Sweden, Denmark and Hungary now travel to Sweden's capital, Stockholm, for the quarter-finals. Co-hosts Sweden will face Egypt, while Denmark will clash with Hungary - notably, they were the last team to beat them in a World Championship, back in the last 16 in France 2017. 


Destination: Gdansk, Poland 

For Norway and their new head coach Jonas Wille, 'character' is the word that would sum up their campaign thus far. Their three wins over Germany, Serbia (main round) and the Netherlands (PR), have all been wins they needed to either come from behind or grind out. Star, Sander Sagosen, hasn’t been featuring as heavily as in past events, perhaps a deft move from Wille knowing the physical rigmarole that such an event entail. The age-old question if battle-hardened or rested is a better condition to attack the latter stages of such tournaments is better; Wille seems to be attempting to strike a balance between these two, rotating the bench and only using stars like Sagosen when needed. Could a fresher Sagosen be the missing piece of the puzzle for this Norway side?   

One thing is for sure, for Norway to do well they will need top performances from their keepers, and Torbjørn Bergerud will be looking to keep up his red-hot form from the Germany game when he had saved over 50% of the shots. 

Spain make their way out of group I, seeing off Poland and Slovenia with what they know best: defence. In their final main round match, they came up just short against France who took a 28:26 (13:13) win. Some question marks remain around the Spanish attack which perhaps isn’t firing on all cylinders when compared to Spanish teams of yesteryear. Nonetheless, the focal point of this team is still very much their star, Alex Dujshebaev (picture below). His 25 goals so far and his fearlessness and leadership in attack are, as ever, key for the Spanish side.  
The absence of Aleix Gómez has seen Kauldi Odriozola come into the spotlight, and it is one the right winger has taken well with 23 goals (73%).  

Once France got over their tough preliminary round of Poland, Slovenia and Saudi Arabia, the main round proved to be plain sailing, seeing off Montenegro (35:24), Iran (41:29) and, after their spot in the quarter-final was confirmed, Spain (28:26). Kentin Mahe has been sharpest in front of goal for Le Bleu with 26 goals so far while Nedim Remili is leading the charge in terms of assists with 22 to his name.  

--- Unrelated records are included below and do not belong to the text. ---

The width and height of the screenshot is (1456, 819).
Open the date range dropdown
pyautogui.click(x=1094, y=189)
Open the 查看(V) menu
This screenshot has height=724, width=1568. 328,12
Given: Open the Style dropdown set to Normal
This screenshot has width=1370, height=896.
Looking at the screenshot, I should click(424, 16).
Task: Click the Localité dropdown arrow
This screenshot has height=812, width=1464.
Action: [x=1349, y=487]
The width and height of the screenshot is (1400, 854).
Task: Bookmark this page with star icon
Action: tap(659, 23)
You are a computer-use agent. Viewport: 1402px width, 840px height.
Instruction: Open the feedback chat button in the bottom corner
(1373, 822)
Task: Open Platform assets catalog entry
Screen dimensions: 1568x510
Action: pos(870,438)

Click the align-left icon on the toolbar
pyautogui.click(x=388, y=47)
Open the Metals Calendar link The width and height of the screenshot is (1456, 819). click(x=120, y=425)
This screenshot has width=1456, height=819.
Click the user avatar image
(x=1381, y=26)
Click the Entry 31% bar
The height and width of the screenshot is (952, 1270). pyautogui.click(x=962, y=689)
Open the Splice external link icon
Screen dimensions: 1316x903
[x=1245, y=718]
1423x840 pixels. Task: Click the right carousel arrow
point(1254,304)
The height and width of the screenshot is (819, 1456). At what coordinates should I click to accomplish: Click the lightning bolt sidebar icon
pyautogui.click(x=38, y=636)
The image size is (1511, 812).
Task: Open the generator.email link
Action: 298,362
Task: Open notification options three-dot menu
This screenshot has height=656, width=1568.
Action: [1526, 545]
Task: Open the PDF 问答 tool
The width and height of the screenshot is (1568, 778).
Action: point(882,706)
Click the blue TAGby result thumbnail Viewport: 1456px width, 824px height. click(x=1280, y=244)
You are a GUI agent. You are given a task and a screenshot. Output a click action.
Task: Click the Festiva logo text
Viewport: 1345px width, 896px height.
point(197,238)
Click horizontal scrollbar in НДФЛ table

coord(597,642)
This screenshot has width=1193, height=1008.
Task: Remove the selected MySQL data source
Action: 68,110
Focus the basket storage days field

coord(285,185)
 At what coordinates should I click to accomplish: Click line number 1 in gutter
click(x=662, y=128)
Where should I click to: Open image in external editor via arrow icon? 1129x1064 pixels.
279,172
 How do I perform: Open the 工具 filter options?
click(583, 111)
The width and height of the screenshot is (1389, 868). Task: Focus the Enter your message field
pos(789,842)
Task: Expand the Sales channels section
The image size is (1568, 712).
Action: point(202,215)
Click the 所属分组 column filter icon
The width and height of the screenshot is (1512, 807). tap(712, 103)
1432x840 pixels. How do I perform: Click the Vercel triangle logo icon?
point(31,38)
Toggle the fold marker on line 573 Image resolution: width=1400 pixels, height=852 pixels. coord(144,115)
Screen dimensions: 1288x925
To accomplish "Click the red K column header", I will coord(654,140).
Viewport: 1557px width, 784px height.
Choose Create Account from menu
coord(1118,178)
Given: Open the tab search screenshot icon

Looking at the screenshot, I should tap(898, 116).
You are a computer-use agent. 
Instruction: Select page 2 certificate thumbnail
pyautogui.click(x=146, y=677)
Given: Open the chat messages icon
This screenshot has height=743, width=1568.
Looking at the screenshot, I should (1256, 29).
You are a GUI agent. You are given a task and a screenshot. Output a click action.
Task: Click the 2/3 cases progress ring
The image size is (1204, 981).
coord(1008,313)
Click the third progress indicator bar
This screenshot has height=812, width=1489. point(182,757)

Germany’s new star on the national team front, Juri Knorr, is proving to be a handful for teams to deal with from the centre back position – a part of the court that Germany have struggled to fill in times gone by. The Rhein-Neckar Löwen player has adopted an Andy-Schmidt-type role for the Germans, and it has been very effective through the middle of the court and synergies with Kohlbacher and Golla on the line have been a joy to behold. However, a plan B for the latter parts of the game when Knorr seems to tire has been an issue in their games against Serbia and Norway.  

France, Germany, Norway and Spain are now in the north of Poland, Gdansk for their quarter-final ties.  

Schedule for the quarter-finals: 

QF1: France vs Germany – in Gdansk (Wednesday, 25 January, 20:30 CET)  

QF2: Norway vs Spain – in Gdansk (Wednesday, 25 January, 18:00 CET) 

QF3: Sweden vs Egypt – in Stockholm (Wednesday, 25 January, 20:30 CET) 

QF4: Denmark vs Hungary – in Stockholm (Wednesday, 25 January, 18:00 CET) 

Live streams of the games can be watched on the IHF's official YouTube channel.